We certainly had a nice couple of days last weekend, preceded and followed by the staple of this spring weather — rain and cold. It has been a miserable spring for fishing weather.

The water levels are as high as we can remember, and the Wisconsin River has big current from the Chain of Lakes as they try to dump some of this water.

These constant cold fronts are impeding the crappie spawn at this point, and the bass are not appearing on shorelines as usual. We’ll get a few fish up, and then a resumption of the cold front sends them back out to deeper water. Sooner or later, these fish will decide not to spawn this year. What a mess.

Some boat landings are almost underwater, and the water temperatures are much lower than normal for this time of year. Weed growth is slow due to the cold water for the second year in a row. Unless we get a quick turnaround, the weeds will be reduced much like last year.

Walleye fishing has been pretty good on the Chain, with good numbers being caught on a daily basis in the holes. These holes are where the fish went after spawning to recover, and the smaller fish (males) recover faster. There have been a few bigger fish caught, but mostly the 10- to 14-inch fish. As usual, jigs and minnows are the best bait. A few anglers are reporting some action on crawlers. On the larger lakes, the patterns are very similar, but closer to the spawn. Anglers can get some fish nearer to the shoreline in the evenings, but mostly the fish are at 12 feet and deeper.

Bass action has started very slowly this year due to the colder water temps. They just aren’t willing to come to the shallows until the water warms up. There have been some smallmouths caught along shorelines as the females come into the shallows to feed. Largemouths will follow, but a few days later than the smallies.

■ REQUIREMENTS:
- 1) According to the fishing report, what are the best baits for walleye on the Chain?
- 2) Extend the fishing report by writing on from its final sentence.
The lines that come next play no part in this.

(Interface element records)

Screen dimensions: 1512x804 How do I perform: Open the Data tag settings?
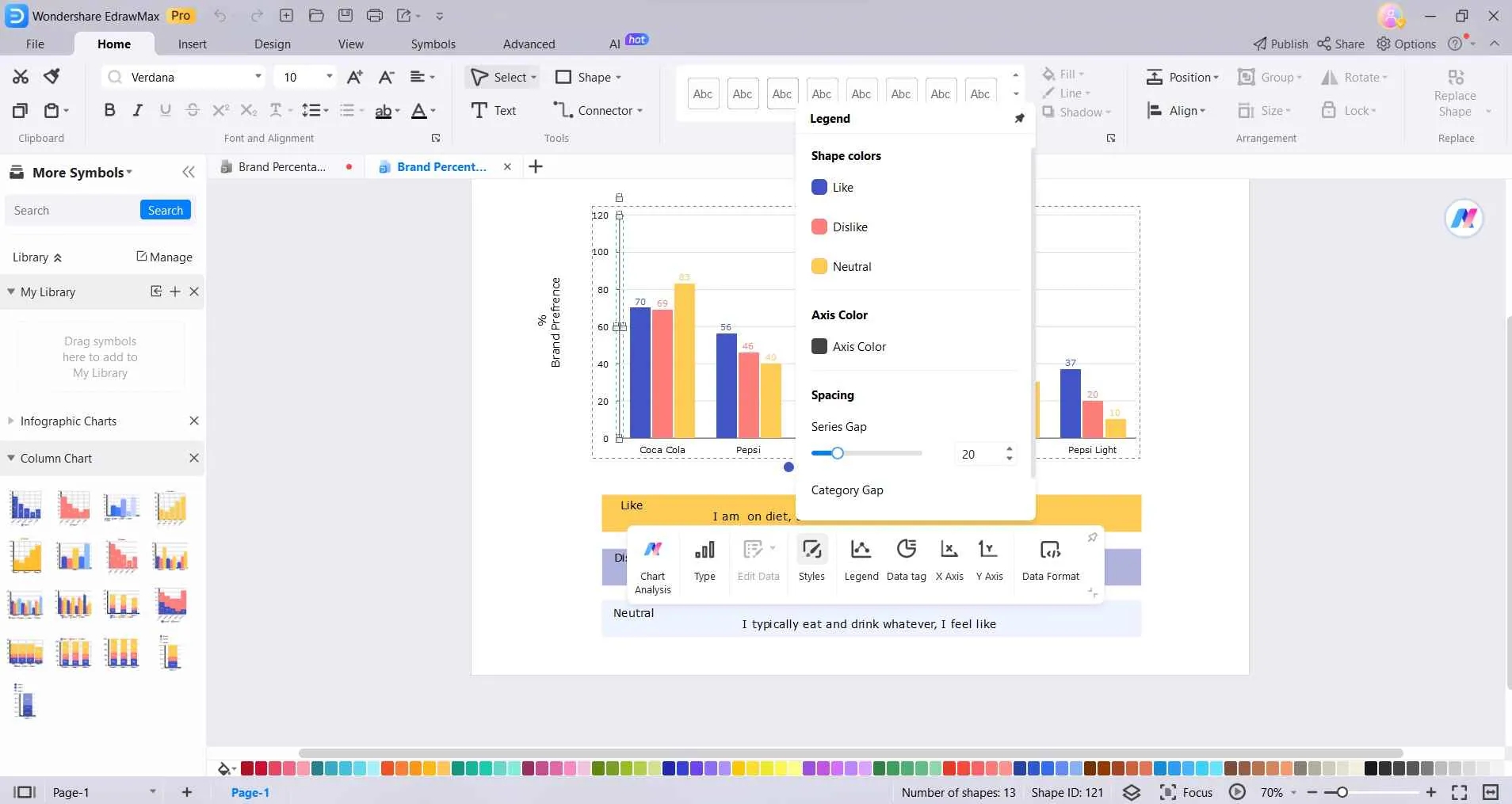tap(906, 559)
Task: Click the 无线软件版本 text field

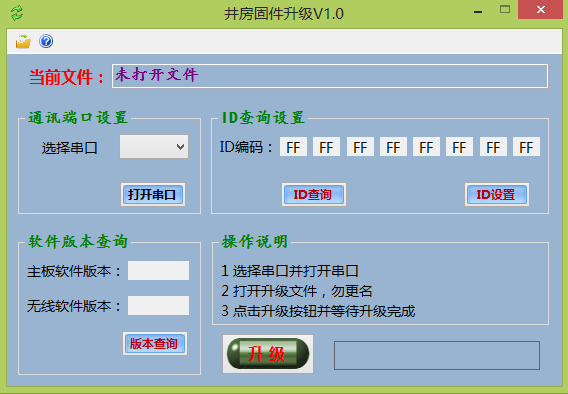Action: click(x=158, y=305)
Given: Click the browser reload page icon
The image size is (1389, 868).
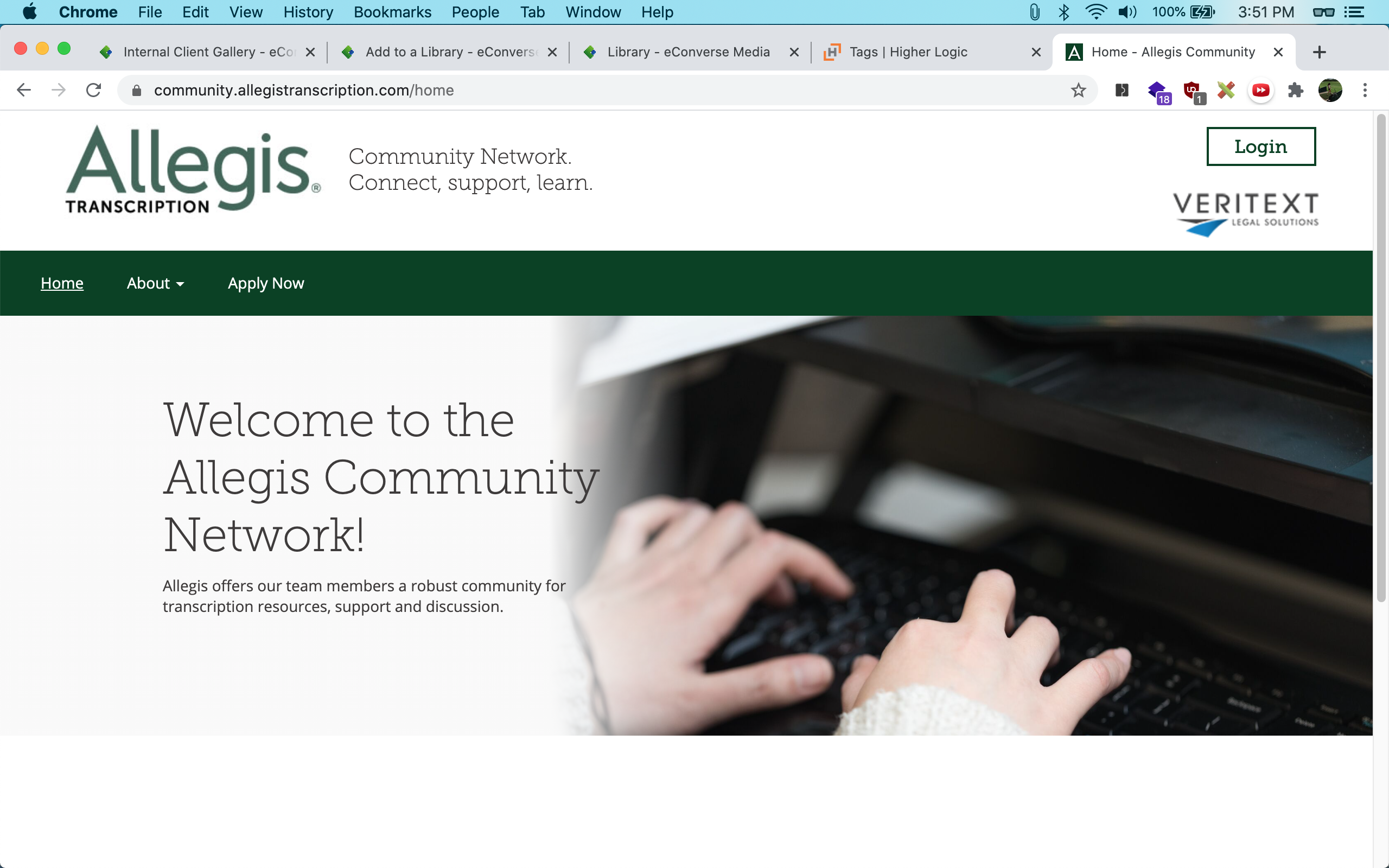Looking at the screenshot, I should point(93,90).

■ OUTPUTS BY TASK:
- 1) Jigs and minnows are the best bait.

- 2)
Northerns are now hitting well in the shallow weeds and sand flats. They are feeding with the usual aggression on minnows. You can find them from 3 to 12 feet at this time, and minnows work best as bait. Mepps spinners are probably the best single bait for them in the No. 3 to No. 4 sizes.

Muskie season opened last Saturday, but as usual the action was somewhat slow. More of the smaller males are caught at this time of year as they recover from the spawn and are more active than the females for the first several weeks of the season. Smaller, slower baits work best at this time, and for bigger fish try some midlevel areas where they have gone to recover.

Panfish action has been slowed, also by the cold. The crappies have been trying to spawn, but have been kicked off the shallows several times by the cold. They are being caught in the 14- to 18-foot areas on the Chain. Small minnows work best, and let’s hope the weather will warm for these fish. Bluegills were starting to appear on the shorelines until that last cold front.They need warm weather also at this point.

Hope for an extended warm front.

Good luck and good fishin’.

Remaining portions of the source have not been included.